Der Neujahrsgipfel des Zentralverbands Deutsches Kraftfahrzeuggewerbe (ZDK) hat kürzlich ein klares Signal an Politik und Öffentlichkeit gesendet: Die Branche fordert weniger Ankündigungen und mehr Verlässlichkeit – insbesondere beim Hochlauf der Elektromobilität. Nach Jahren politischer Richtungswechsel, abrupt beendeter Förderprogramme und wachsender Kaufzurückhaltung sei 2026 ein Jahr, in dem Stabilität wieder zur zentralen Währung werden müsse.
Auf dem Berliner EUREF-Campus kamen bei der Veranstaltung Vertreterinnen und Vertreter aus Politik, Automobilwirtschaft und Handel zusammen, um über die Zukunft der Mobilität zu diskutieren. ZDK-Präsident Thomas Peckruhn nutzte die Bühne, um den anhaltenden Vertrauensverlust vieler Kundinnen und Kunden offen anzusprechen. Gerade beim Thema Elektromobilität habe die Politik zuletzt zu oft Erwartungen geweckt, um sie anschließend wieder zu enttäuschen – mit spürbaren Folgen für Nachfrage, Investitionen und Beschäftigung im Kfz-Gewerbe.

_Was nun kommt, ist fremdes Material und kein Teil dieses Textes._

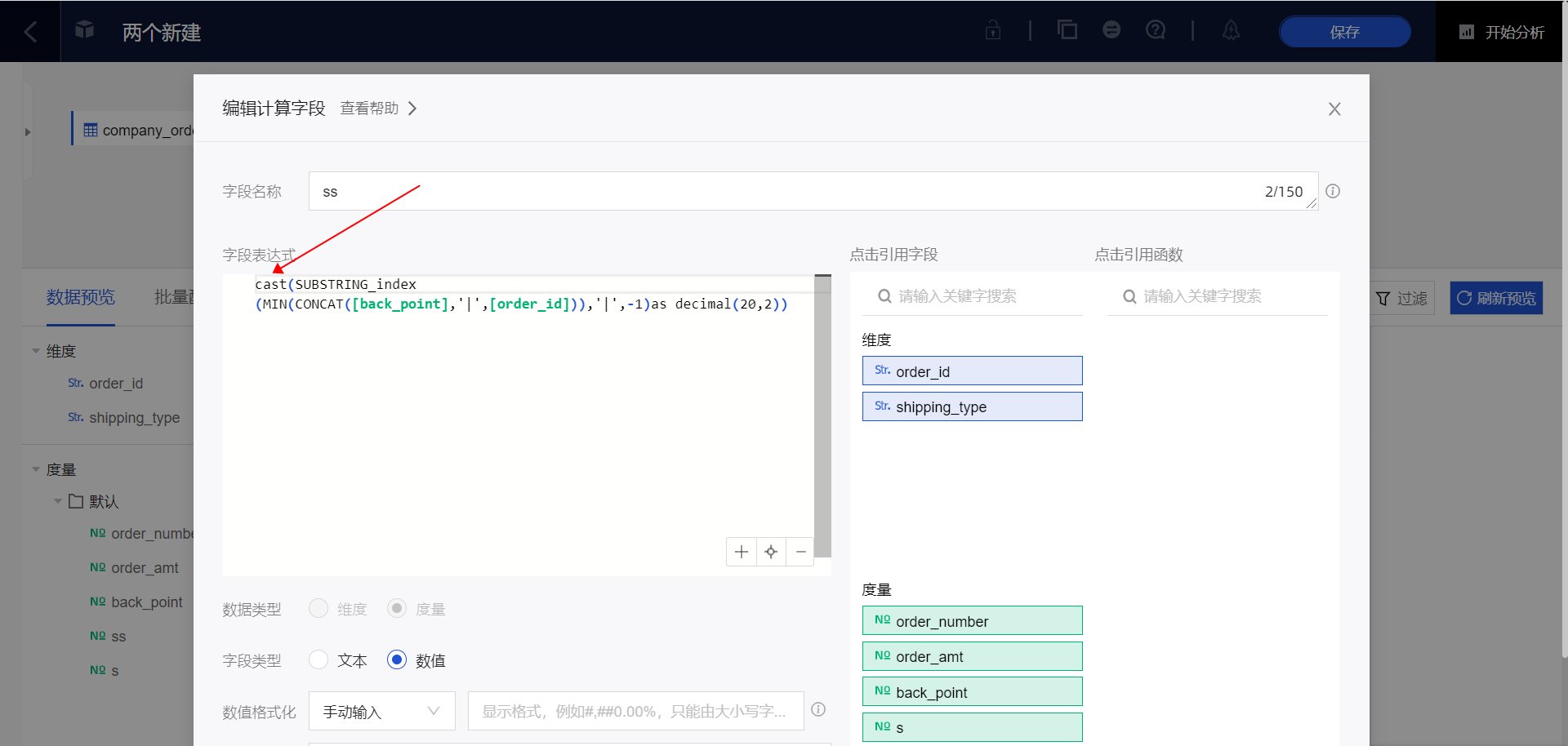Click the expression editor vertical scrollbar
Screen dimensions: 1568x746
[822, 416]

Im Zentrum der Kritik stand die weiterhin schleppende Umsetzung der neuen staatlichen Förderung für Elektroautos. Zwar habe die Bundesregierung grundsätzlich anerkannt, dass der Markthochlauf ohne Unterstützung kaum gelingen könne, doch fehlten bislang konkrete, verlässliche Rahmenbedingungen. Der ZDK mahnte deshalb ein deutlich höheres Umsetzungstempo an und machte klar, dass weitere Verzögerungen den Markt zusätzlich lähmen könnten. Dies griff auch kfzgewerbe.de auf, wonach der Verband betonte, dass Förderprogramme nur dann wirken, wenn sie verständlich, planbar und dauerhaft angelegt sind – sowohl für Verbraucher als auch für den Handel. Zudem dürfte der Wertverlust der Fahrzeuge durch die Förderung höher ausfallen als die Förderung selbst, befürchtet der Verband.

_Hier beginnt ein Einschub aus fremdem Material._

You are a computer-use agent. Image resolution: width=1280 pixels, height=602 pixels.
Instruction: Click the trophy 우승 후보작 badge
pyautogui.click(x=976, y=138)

Dabei ging es dem ZDK weniger um kurzfristige Kaufanreize als um langfristige Planungssicherheit. Autohäuser müssten entscheiden, in Ladeinfrastruktur, Schulungen und neue Geschäftsmodelle zu investieren. Ohne klare politische Leitplanken werde diese Bereitschaft jedoch zunehmend ausgebremst. Gleichzeitig warnte der Verband davor, Elektromobilität gegen andere Antriebsformen auszuspielen. Stattdessen brauche es technologieoffene Lösungen, die wirtschaftliche Realität und Klimaziele zusammenbringen.

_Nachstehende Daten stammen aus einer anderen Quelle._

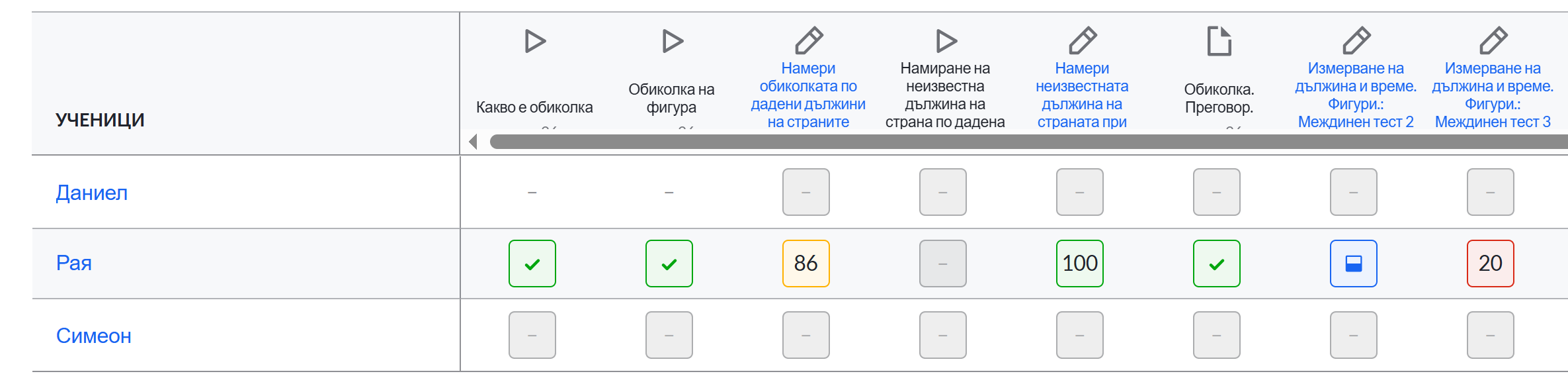Click pencil icon above Намери обиколката exercise
Screen dimensions: 1568x388
[809, 40]
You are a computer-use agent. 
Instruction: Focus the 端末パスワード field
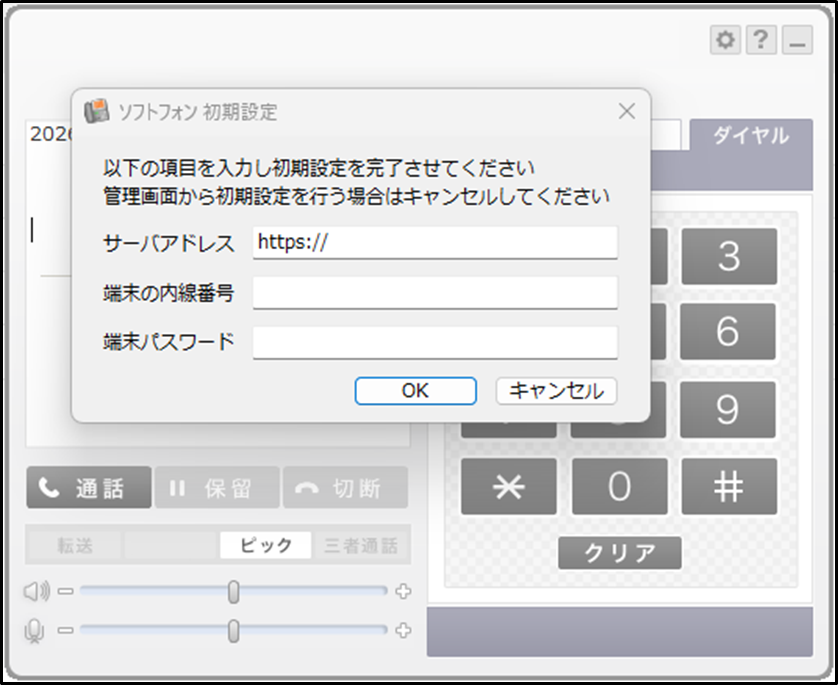(435, 342)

Planungssicherheit ist Grundvoraussetzung
Ein weiterer Schwerpunkt des Events lag auf dem gesellschaftlichen Rahmen der Transformation. Fachkräftemangel, steigende Kosten und zunehmende Regulierung setzen das Kfz-Gewerbe zusätzlich unter Druck. Umso wichtiger sei es, dass politische Entscheidungen nicht ständig revidiert oder nachgeschärft würden. In diesem Zusammenhang wurde der Leitsatz des Gipfels mehrfach aufgegriffen: 2026 müsse ein Jahr der Verlässlichkeit für die Mobilität werden. Genau diesen Anspruch formulierte der ZDK, der Planungssicherheit als Grundvoraussetzung für Akzeptanz und Investitionsbereitschaft bezeichnete.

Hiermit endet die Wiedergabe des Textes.